### To be done
a) List every Bible citation given by chapter and verse in the essay on transgender people and the Gospel of John.
b) Reproduce word for word the part of the essay on transgender people and the Gospel of John starting with "Transgender People Reveal" and going on through "(John 15:18 NASB)".

### Source document
——
Transgender People Reveal a God the World Doesn’t Want To Accept

If the world hates you, you know that it has hated me before it hated you. (John 15:18 NASB)

They will ban you from the synagogue, yet an hour is coming for everyone who kills you to think that he is offering a service to God. These things they will do because they have not known the Father nor me. (John 16:2-3 NASB)

I was often told the reason people hated Jesus was because he spoke about sin. Especially in the book of John, there are statements such as: “Go and sin no more,” “But because of your sin,” and “Do not be led to sin.”

All of this was used to reinforce my conformity to the beliefs of my church community. However, what if Jesus were hated for who he revealed God to be and not because of his strong teachings about sin?

As I have prepared for the Transgender Day of Remembrance, I have found the Gospel of John to have a lot to say about the hatred that marginalized groups face in this world. It seems that the reason Jesus was hated is the same reason transgender people are hated and killed today:

We reveal the image of God that the world does not want to accept.

Often I would read “Whosoever believes in him” in John 3:16 and think of it as an exclusive statement about those who believe in Jesus the “right” way. I was taught that this type of belief in Jesus meant complete compliance to the morality that I was given from my community.

However, John takes the theme of belief to show the extent of inclusion that the word “whosoever” encompasses.
——
### Information shown
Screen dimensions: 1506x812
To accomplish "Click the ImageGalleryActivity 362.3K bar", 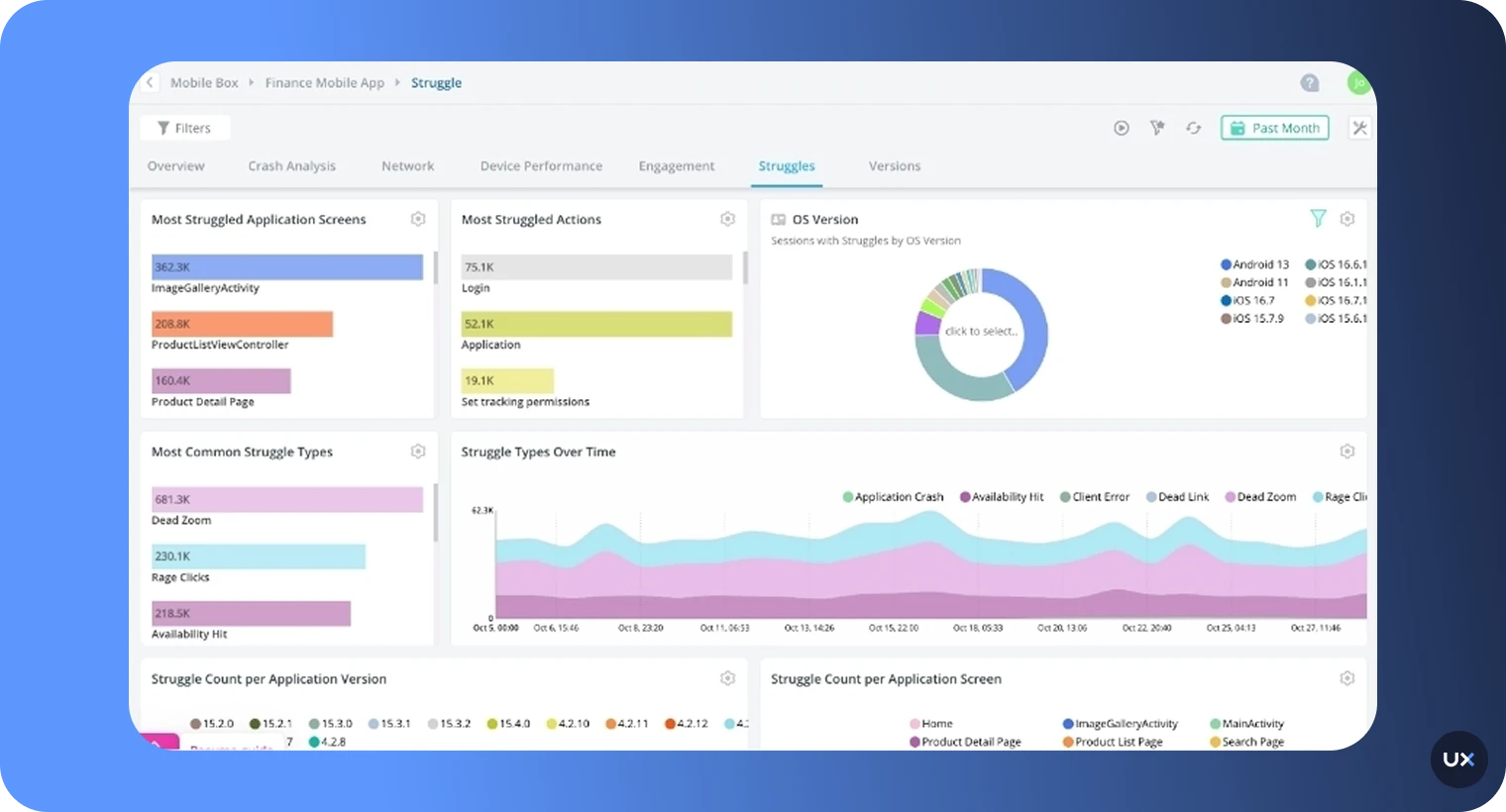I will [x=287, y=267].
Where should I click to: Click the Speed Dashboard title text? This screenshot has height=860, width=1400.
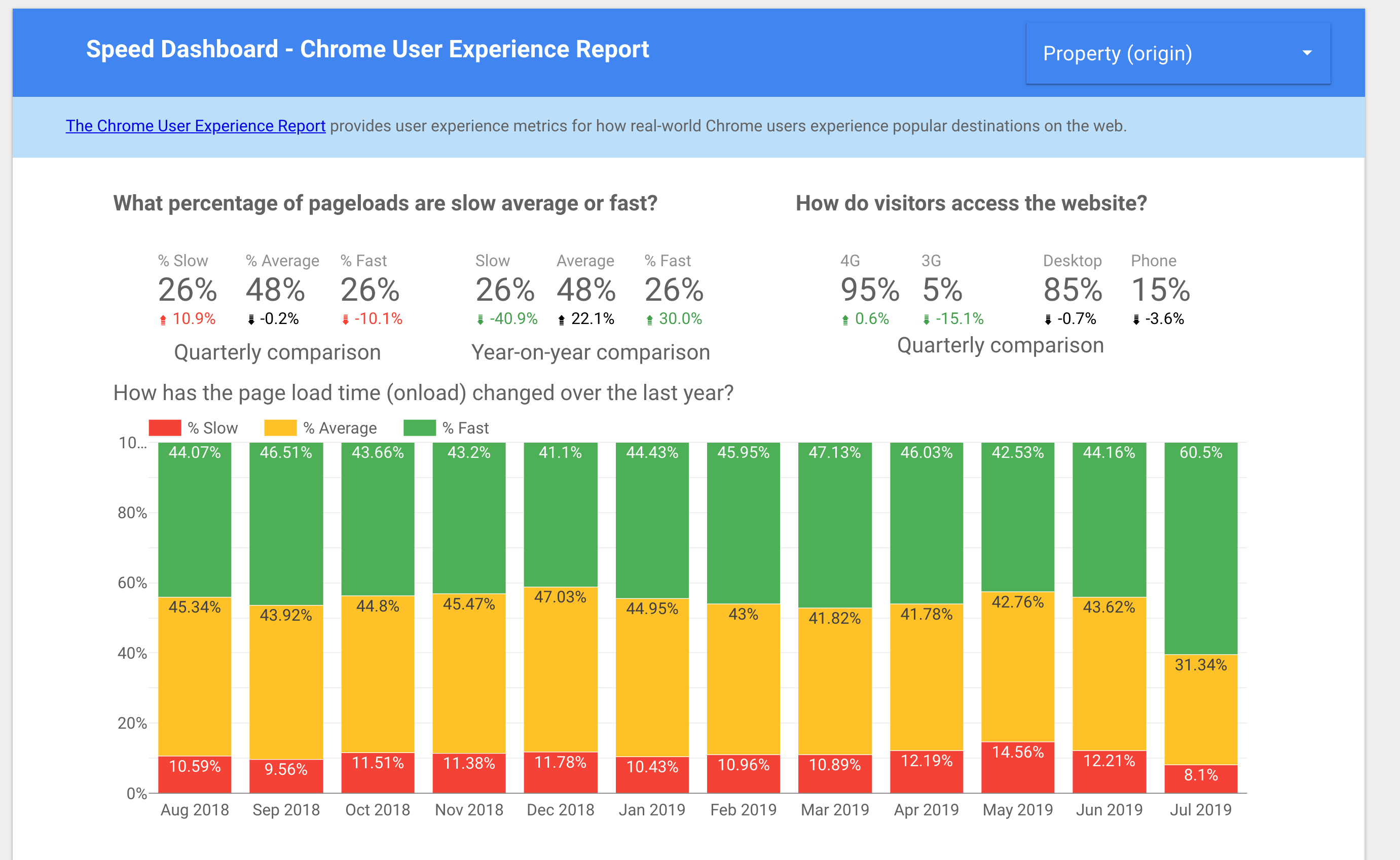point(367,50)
——
### Task-by-task solutions
a) John 15:18, John 16:2-3, John 3:16

b)
Transgender People Reveal a God the World Doesn’t Want To Accept

If the world hates you, you know that it has hated me before it hated you. (John 15:18 NASB)